(EXTRACTED DATA)

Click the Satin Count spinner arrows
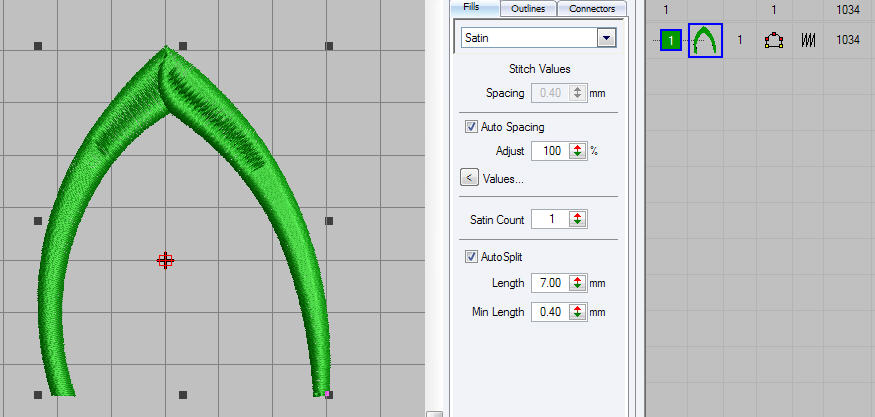The image size is (875, 417). (x=577, y=219)
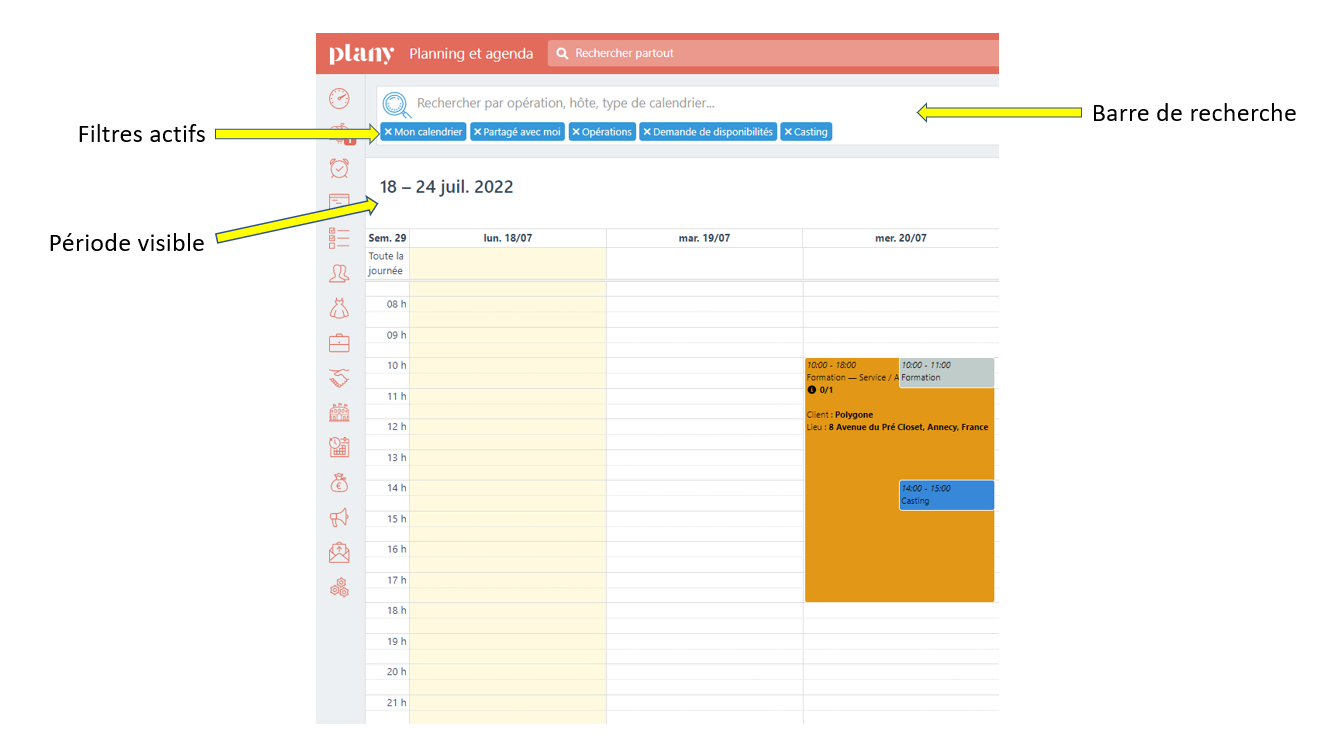Screen dimensions: 1333x753
Task: Open the briefcase icon in sidebar
Action: 339,343
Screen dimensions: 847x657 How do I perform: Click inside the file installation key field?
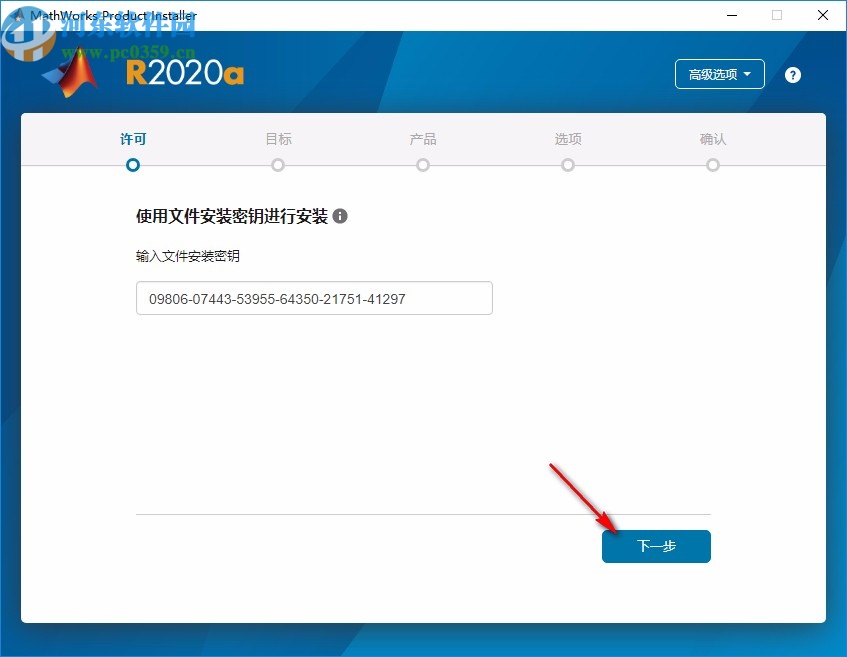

(End EXTRACTED DATA)

PROBLEM
Please repeat all of the entries above word for word, but drop any pictures.

OUTPUT FOR THIS EXERCISE
Click the Satin Count spinner arrows
The image size is (875, 417). (x=577, y=219)
Screen dimensions: 1333x753
Task: Open the briefcase icon in sidebar
Action: 339,343
Screen dimensions: 847x657 How do I perform: Click inside the file installation key field?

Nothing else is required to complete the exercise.